Let $f:X \to \mathbb{P}^1$ be a flat projective morphism between projective Noetherian schemes. Let $\mathcal{L}$ be line bundle on $X$ such that $f_*\mathcal{L}$ is locally free $\mathcal{O}_{\mathbb{P}^1}$-module. Then, is $f_*(\mathcal{L}^*) \cong (f_*\mathcal{L})^*$, where by $\mathcal{F}^*$ denotes the dual of a locally free sheaf $\mathcal{F}$?
[Math] Does push forward commute with taking dual
ag.algebraic-geometry
Best Answer
Since this didn't already show up in the answers, we do have the following if we additionally assume that $R^i f_* L = 0$ for $i > 0$. Indeed, then we have
$$\mathcal{H}om_{\mathbb{P}^1}(f_* L, O_{\mathbb{P}^1}) \simeq R \mathcal{H}om_{\mathbb{P}^1}(R f_* L, O_{\mathbb{P}^1}) \simeq Rf_* R \mathcal{H}om_{X}(L, f^! O_{\mathbb{P}^1}).$$
The last isomorphism is Grothendieck duality.
Here $f^!O_{\mathbb{P}^1}$ can be viewed as simply $$(\omega_X \otimes f^* \omega_{\mathbb{P}^1}^*) [\dim X - \dim \mathbb{P}^1] \cong \omega_X \otimes (f^* O_{\mathbb{P}^1}(2))[\dim f]$$ where $[\dim f] = [\dim X - 1]$ is a shift (as a complex) by the dimension of the fibers of $f$. Since obviously $L$ is locally free, there are no higher Exts, and so here is the isomorphism we do obtain by taking the zeroth cohomology of $Rf_* R \mathcal{H}om_{X}(L, f^! O_{\mathbb{P}^1})$.

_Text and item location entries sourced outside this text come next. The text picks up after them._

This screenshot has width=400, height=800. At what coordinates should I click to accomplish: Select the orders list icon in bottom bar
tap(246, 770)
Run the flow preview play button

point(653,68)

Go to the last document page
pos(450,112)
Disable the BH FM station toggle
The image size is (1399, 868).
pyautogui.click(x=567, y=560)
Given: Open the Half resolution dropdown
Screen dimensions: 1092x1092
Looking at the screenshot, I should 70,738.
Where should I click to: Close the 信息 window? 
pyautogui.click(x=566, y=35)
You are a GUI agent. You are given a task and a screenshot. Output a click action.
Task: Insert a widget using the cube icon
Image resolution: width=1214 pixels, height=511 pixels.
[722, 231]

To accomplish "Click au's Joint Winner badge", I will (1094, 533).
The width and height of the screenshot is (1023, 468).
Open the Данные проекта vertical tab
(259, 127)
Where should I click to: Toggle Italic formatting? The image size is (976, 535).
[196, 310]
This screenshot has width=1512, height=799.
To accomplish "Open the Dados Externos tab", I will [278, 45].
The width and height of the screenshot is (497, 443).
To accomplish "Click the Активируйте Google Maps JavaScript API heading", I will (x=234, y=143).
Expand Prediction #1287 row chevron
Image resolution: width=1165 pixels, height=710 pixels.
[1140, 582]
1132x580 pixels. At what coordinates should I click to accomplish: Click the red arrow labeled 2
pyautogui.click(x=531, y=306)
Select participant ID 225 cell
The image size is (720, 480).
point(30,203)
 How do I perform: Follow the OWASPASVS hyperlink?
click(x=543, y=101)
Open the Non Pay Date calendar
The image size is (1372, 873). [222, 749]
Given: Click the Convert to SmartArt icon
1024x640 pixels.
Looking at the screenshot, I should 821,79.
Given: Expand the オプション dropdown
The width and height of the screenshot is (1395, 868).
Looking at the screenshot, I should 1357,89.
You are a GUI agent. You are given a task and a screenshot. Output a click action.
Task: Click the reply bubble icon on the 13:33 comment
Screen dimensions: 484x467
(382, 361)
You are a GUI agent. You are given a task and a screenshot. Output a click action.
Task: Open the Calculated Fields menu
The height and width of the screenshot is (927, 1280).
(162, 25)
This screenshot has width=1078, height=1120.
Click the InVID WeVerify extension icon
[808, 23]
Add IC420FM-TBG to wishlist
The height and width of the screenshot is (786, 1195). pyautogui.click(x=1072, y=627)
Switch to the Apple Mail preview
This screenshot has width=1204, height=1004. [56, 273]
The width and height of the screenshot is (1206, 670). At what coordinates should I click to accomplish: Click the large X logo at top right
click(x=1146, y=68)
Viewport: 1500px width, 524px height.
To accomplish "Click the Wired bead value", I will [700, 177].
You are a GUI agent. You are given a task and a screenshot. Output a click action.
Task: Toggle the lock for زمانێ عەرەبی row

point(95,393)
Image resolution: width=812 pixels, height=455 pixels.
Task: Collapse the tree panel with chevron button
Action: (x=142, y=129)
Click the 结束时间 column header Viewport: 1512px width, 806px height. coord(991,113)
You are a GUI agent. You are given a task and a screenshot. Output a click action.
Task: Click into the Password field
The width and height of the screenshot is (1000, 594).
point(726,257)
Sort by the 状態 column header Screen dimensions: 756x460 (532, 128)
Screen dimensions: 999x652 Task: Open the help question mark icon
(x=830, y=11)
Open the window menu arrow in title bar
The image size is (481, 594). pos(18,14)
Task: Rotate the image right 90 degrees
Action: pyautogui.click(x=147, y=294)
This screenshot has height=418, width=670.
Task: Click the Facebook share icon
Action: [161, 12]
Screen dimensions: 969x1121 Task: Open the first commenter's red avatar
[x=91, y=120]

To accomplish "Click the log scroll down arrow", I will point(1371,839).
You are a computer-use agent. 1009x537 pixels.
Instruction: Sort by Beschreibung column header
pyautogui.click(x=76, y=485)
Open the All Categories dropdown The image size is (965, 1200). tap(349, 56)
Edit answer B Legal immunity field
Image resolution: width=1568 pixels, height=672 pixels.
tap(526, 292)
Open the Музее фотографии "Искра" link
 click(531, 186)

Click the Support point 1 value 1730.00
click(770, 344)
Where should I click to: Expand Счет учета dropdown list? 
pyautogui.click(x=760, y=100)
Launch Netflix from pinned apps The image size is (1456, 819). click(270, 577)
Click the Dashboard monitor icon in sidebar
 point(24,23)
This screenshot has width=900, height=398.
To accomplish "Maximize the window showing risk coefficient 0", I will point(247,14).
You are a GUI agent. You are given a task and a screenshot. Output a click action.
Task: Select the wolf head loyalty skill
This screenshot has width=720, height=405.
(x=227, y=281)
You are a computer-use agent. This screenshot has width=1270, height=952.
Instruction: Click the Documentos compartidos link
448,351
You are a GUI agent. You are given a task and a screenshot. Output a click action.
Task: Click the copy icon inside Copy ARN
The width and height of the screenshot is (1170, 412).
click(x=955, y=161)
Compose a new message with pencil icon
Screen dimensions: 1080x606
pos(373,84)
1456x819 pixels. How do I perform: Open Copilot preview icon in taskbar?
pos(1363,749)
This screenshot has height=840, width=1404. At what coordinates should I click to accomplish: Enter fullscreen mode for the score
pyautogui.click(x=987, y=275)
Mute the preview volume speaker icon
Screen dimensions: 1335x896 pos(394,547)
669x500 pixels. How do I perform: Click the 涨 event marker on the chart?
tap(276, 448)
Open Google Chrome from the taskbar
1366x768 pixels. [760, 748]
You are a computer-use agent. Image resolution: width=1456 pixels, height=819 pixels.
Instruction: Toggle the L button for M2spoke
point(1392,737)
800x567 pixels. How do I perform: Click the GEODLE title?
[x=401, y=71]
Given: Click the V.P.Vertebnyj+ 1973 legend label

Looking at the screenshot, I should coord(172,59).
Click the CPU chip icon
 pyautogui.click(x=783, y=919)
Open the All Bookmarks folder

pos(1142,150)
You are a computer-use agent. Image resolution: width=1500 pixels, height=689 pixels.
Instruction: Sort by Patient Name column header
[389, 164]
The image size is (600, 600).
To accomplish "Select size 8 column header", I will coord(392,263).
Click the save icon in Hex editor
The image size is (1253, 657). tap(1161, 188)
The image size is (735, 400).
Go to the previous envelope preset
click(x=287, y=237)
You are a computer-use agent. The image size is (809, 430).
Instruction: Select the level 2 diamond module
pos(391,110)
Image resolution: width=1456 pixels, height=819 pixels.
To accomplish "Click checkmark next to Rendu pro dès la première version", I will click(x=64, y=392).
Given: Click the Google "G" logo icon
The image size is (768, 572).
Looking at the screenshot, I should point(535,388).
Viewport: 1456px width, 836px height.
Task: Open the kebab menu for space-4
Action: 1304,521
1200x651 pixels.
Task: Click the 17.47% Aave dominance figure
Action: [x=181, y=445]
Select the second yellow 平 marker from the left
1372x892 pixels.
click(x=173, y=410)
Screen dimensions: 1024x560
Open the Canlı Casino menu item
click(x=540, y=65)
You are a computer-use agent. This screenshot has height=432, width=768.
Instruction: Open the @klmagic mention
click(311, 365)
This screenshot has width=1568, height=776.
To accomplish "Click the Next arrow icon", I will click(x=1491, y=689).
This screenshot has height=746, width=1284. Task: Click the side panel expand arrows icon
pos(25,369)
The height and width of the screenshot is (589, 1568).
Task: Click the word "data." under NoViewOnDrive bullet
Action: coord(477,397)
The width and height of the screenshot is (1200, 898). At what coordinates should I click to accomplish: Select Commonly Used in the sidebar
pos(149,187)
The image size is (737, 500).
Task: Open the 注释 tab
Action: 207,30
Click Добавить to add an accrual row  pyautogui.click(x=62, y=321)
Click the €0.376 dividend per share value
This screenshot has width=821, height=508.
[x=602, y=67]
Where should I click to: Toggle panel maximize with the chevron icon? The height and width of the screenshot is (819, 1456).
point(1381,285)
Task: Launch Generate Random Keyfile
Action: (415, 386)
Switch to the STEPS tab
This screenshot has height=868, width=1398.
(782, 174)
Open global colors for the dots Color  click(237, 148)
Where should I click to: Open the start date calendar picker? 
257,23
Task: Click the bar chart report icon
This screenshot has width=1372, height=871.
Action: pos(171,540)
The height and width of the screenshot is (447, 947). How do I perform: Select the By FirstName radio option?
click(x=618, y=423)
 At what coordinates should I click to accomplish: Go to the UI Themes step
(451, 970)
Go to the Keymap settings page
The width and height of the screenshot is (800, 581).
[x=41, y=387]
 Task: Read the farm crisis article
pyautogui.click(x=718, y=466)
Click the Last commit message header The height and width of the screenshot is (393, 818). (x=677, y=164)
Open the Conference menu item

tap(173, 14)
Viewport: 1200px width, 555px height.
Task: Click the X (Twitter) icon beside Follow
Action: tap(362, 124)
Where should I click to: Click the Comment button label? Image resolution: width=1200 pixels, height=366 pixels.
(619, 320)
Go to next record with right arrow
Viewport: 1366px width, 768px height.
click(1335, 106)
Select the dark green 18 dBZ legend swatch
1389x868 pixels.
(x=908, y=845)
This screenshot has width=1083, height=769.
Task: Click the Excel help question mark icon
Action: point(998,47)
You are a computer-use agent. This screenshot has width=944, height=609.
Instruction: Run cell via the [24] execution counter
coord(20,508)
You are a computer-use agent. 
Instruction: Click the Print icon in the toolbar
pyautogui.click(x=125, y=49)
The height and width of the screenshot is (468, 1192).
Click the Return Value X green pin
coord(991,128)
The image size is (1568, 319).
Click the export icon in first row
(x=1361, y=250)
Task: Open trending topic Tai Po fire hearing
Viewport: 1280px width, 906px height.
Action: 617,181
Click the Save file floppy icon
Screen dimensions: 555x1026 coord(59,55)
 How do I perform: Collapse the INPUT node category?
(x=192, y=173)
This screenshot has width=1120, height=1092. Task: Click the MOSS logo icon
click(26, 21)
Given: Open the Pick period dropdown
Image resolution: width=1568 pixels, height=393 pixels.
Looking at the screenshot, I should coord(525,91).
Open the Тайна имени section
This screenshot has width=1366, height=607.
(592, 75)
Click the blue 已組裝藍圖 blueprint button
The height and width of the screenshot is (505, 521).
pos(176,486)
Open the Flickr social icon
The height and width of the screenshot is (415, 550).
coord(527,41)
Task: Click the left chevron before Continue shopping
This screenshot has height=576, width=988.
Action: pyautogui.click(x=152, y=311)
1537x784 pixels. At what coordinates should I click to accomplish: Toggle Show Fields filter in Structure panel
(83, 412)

$$\begin{array}{rl} (f_* L)^* = & \mathcal{H}om_{\mathbb{P}^1}(f_* L, O_{\mathbb{P}^1}) \\ \cong & R^{\dim f} f_* \big(L^* \otimes \omega_X \otimes f^* O_{\mathbb{P}^1}(2)\big)\\ \cong & R^{\dim f} f_* \big(L^* \otimes \omega_X\big) \otimes O_{\mathbb{P}^1}(2). \end{array} $$
Let me know if this doesn't make sense.
Edit: Whoops, I just noticed that David Stapleton just posted the same thing in the comments.